それが目の端に入って足を止める。嫌味なほどに真っ赤な花。
こんな花でさえ、堂々と生きて、愛でられる。
それなのに私は、何だ?
疎まれ、拒まれ。目を掛けてくれたのは、外の国から来た人。
「どうしたのです?」
手から潰された花が溢れる。頭目は私の手元を覗き込んで少しだけ、笑みを浮かべた。
「ぼくの国では、この国ほど色鮮やかな花は咲きません」
だから何だと云うんだ。私がこの場には相応しくないと云うのか。
「ですが、極寒の地でも咲ける花はあります。きちんと世話をすれば、どのような土地でも花は咲ける」
解りますね?と念を押される。
「きちんと使えるようになれば、貴女も可憐に咲くことができますよ。それに──」
ちらっと私の目を見て、言葉を切った。
「内緒です」
「何それ、狡い!」
「貴女がその覚悟が出来たら教えて差し上げましょう」
道端に花が咲いていた。
なんとなく立ち止まる。
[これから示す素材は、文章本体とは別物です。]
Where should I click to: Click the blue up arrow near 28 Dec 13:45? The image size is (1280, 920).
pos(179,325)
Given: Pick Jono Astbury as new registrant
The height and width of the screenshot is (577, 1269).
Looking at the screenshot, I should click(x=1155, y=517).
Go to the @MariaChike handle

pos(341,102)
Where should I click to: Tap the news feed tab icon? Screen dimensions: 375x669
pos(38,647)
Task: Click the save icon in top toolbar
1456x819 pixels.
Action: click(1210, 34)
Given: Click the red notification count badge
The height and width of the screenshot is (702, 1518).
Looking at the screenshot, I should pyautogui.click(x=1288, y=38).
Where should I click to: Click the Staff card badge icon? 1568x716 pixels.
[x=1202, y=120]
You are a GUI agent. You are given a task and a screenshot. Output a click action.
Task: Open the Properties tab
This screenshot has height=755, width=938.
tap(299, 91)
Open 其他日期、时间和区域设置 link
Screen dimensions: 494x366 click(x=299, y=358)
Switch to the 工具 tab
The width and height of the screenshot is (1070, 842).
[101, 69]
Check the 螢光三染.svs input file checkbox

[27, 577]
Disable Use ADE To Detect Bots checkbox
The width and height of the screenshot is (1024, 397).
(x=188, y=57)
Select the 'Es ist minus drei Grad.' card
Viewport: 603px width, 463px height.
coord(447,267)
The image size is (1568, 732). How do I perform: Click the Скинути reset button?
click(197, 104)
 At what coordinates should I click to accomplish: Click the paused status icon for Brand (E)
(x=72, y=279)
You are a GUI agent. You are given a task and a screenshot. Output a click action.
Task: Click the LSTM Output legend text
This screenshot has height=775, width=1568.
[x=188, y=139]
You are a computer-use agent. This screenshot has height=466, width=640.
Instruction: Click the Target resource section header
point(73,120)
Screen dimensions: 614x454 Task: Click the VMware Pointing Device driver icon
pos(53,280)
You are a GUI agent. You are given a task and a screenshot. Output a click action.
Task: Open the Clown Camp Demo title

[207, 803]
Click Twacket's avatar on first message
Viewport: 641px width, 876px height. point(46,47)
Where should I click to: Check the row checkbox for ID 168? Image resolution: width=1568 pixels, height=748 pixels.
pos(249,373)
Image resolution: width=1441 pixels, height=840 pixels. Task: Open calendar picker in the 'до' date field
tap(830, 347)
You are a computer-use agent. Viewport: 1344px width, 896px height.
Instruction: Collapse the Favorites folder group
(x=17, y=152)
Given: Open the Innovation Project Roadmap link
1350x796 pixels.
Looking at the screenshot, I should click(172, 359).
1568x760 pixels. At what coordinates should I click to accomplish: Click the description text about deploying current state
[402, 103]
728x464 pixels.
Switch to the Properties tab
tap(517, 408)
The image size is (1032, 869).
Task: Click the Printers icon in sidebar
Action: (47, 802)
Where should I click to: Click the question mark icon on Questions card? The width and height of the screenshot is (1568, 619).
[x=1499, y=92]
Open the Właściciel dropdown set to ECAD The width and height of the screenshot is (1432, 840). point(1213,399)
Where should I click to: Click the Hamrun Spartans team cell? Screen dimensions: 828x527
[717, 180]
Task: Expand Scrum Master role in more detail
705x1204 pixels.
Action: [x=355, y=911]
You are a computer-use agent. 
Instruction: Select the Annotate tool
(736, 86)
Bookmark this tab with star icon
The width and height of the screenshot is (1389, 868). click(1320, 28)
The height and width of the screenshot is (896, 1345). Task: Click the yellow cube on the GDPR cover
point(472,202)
ごめんね、と謝って、茎を折った。
「太宰くん」
少し先を歩く彼に差し出した。
「何?」
「あげる」
「なんで?」
「綺麗だから」
それ以外に理由なんてない。花が綺麗で、彼にあげたかったから。
私の花なんかよりもずっと綺麗。
「貰っておくよ」
私から花を受け取ると、自分の髪に挿した。
「卯羅はもう少し自信持ちなよ。君の異能力は決して卑下するような物じゃないよ」
「なんで?」
「綺麗だから」
にやっと笑った。
その言葉と表情に呆気に取られた。けれど、可笑しくなって、笑ってしまった。